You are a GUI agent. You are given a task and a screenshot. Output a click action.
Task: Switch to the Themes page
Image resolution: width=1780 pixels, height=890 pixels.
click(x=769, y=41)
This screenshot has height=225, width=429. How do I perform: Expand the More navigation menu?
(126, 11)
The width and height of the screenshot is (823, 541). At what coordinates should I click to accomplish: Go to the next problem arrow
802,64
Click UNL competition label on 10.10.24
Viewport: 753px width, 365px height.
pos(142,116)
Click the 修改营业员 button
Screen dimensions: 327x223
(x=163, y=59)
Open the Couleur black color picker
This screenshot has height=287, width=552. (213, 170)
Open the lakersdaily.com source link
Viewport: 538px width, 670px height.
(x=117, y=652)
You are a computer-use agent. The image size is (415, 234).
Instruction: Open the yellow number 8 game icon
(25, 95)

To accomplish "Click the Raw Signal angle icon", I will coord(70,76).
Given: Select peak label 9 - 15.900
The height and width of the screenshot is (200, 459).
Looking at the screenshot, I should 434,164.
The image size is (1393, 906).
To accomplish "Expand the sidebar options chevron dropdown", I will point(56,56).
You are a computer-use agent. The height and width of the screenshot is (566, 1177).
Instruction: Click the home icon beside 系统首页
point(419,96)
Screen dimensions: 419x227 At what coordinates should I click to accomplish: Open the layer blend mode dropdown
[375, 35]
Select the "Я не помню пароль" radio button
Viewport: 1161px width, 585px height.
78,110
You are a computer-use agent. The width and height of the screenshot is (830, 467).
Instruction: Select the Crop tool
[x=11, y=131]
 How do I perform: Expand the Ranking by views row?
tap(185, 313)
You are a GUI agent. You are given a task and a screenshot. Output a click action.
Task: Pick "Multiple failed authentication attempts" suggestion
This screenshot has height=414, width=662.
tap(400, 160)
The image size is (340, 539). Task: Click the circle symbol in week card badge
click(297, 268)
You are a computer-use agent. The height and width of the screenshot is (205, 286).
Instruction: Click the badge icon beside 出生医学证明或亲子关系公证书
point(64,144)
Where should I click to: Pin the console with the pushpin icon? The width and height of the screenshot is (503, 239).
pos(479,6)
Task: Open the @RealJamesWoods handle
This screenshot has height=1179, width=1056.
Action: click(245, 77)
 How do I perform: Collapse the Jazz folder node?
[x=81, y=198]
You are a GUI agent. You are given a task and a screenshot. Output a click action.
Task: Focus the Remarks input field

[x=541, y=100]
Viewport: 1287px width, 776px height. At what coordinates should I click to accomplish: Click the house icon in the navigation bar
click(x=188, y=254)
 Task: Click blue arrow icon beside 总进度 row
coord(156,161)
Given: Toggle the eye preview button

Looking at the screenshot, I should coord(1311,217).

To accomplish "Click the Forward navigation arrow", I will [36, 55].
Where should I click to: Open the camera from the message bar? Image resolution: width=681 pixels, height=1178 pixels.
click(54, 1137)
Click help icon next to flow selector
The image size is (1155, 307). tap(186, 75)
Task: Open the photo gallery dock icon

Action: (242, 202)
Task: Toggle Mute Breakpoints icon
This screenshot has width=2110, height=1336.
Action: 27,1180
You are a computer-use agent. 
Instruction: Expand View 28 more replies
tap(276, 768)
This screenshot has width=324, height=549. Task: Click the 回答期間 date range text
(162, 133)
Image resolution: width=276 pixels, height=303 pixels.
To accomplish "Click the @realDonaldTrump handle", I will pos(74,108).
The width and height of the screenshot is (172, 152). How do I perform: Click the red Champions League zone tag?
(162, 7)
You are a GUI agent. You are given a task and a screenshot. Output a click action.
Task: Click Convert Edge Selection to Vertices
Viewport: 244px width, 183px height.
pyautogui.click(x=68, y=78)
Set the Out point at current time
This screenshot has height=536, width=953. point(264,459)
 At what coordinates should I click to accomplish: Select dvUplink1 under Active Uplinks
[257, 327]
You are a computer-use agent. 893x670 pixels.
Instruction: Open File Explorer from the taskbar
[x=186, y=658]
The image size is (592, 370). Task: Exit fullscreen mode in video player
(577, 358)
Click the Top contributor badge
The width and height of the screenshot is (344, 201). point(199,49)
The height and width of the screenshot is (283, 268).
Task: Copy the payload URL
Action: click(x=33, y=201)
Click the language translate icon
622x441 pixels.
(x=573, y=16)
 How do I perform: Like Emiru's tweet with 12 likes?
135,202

+ + + + + + +

■ **TASK TO CARRY OUT**: Rewrite all the records above, swapping "computer-use agent" for "screen assistant" everywhere it appears and leaving everything else unchanged.

■ **FINISHED ANSWER**:
You are a GUI agent. You are given a task and a screenshot. Output a click action.
Task: Switch to the Themes page
Image resolution: width=1780 pixels, height=890 pixels.
click(x=769, y=41)
This screenshot has height=225, width=429. How do I perform: Expand the More navigation menu?
(126, 11)
The width and height of the screenshot is (823, 541). At what coordinates should I click to accomplish: Go to the next problem arrow
802,64
Click UNL competition label on 10.10.24
Viewport: 753px width, 365px height.
pos(142,116)
Click the 修改营业员 button
Screen dimensions: 327x223
(x=163, y=59)
Open the Couleur black color picker
This screenshot has height=287, width=552. (213, 170)
Open the lakersdaily.com source link
Viewport: 538px width, 670px height.
(x=117, y=652)
You are a screen assistant. The image size is (415, 234).
Instruction: Open the yellow number 8 game icon
(25, 95)

To accomplish "Click the Raw Signal angle icon", I will coord(70,76).
Given: Select peak label 9 - 15.900
The height and width of the screenshot is (200, 459).
Looking at the screenshot, I should 434,164.
The image size is (1393, 906).
To accomplish "Expand the sidebar options chevron dropdown", I will point(56,56).
You are a screen assistant. The height and width of the screenshot is (566, 1177).
Instruction: Click the home icon beside 系统首页
point(419,96)
Screen dimensions: 419x227 At what coordinates should I click to accomplish: Open the layer blend mode dropdown
[375, 35]
Select the "Я не помню пароль" radio button
Viewport: 1161px width, 585px height.
78,110
You are a screen assistant. The width and height of the screenshot is (830, 467).
Instruction: Select the Crop tool
[x=11, y=131]
 How do I perform: Expand the Ranking by views row?
tap(185, 313)
You are a GUI agent. You are given a task and a screenshot. Output a click action.
Task: Pick "Multiple failed authentication attempts" suggestion
This screenshot has height=414, width=662.
tap(400, 160)
The image size is (340, 539). Task: Click the circle symbol in week card badge
click(297, 268)
You are a screen assistant. The height and width of the screenshot is (205, 286).
Instruction: Click the badge icon beside 出生医学证明或亲子关系公证书
point(64,144)
Where should I click to: Pin the console with the pushpin icon? The width and height of the screenshot is (503, 239).
pos(479,6)
Task: Open the @RealJamesWoods handle
This screenshot has height=1179, width=1056.
Action: click(245, 77)
 How do I perform: Collapse the Jazz folder node?
[x=81, y=198]
You are a GUI agent. You are given a task and a screenshot. Output a click action.
Task: Focus the Remarks input field

[x=541, y=100]
Viewport: 1287px width, 776px height. At what coordinates should I click to accomplish: Click the house icon in the navigation bar
click(x=188, y=254)
 Task: Click blue arrow icon beside 总进度 row
coord(156,161)
Given: Toggle the eye preview button

Looking at the screenshot, I should coord(1311,217).

To accomplish "Click the Forward navigation arrow", I will [36, 55].
Where should I click to: Open the camera from the message bar? Image resolution: width=681 pixels, height=1178 pixels.
click(54, 1137)
Click help icon next to flow selector
The image size is (1155, 307). tap(186, 75)
Task: Open the photo gallery dock icon

Action: (242, 202)
Task: Toggle Mute Breakpoints icon
This screenshot has width=2110, height=1336.
Action: 27,1180
You are a screen assistant. 
Instruction: Expand View 28 more replies
tap(276, 768)
This screenshot has width=324, height=549. Task: Click the 回答期間 date range text
(162, 133)
Image resolution: width=276 pixels, height=303 pixels.
To accomplish "Click the @realDonaldTrump handle", I will pos(74,108).
The width and height of the screenshot is (172, 152). How do I perform: Click the red Champions League zone tag?
(162, 7)
You are a GUI agent. You are given a task and a screenshot. Output a click action.
Task: Click Convert Edge Selection to Vertices
Viewport: 244px width, 183px height.
pyautogui.click(x=68, y=78)
Set the Out point at current time
This screenshot has height=536, width=953. point(264,459)
 At what coordinates should I click to accomplish: Select dvUplink1 under Active Uplinks
[257, 327]
You are a screen assistant. 893x670 pixels.
Instruction: Open File Explorer from the taskbar
[x=186, y=658]
The image size is (592, 370). Task: Exit fullscreen mode in video player
(577, 358)
Click the Top contributor badge
The width and height of the screenshot is (344, 201). point(199,49)
The height and width of the screenshot is (283, 268).
Task: Copy the payload URL
Action: click(x=33, y=201)
Click the language translate icon
622x441 pixels.
(x=573, y=16)
 How do I perform: Like Emiru's tweet with 12 likes?
135,202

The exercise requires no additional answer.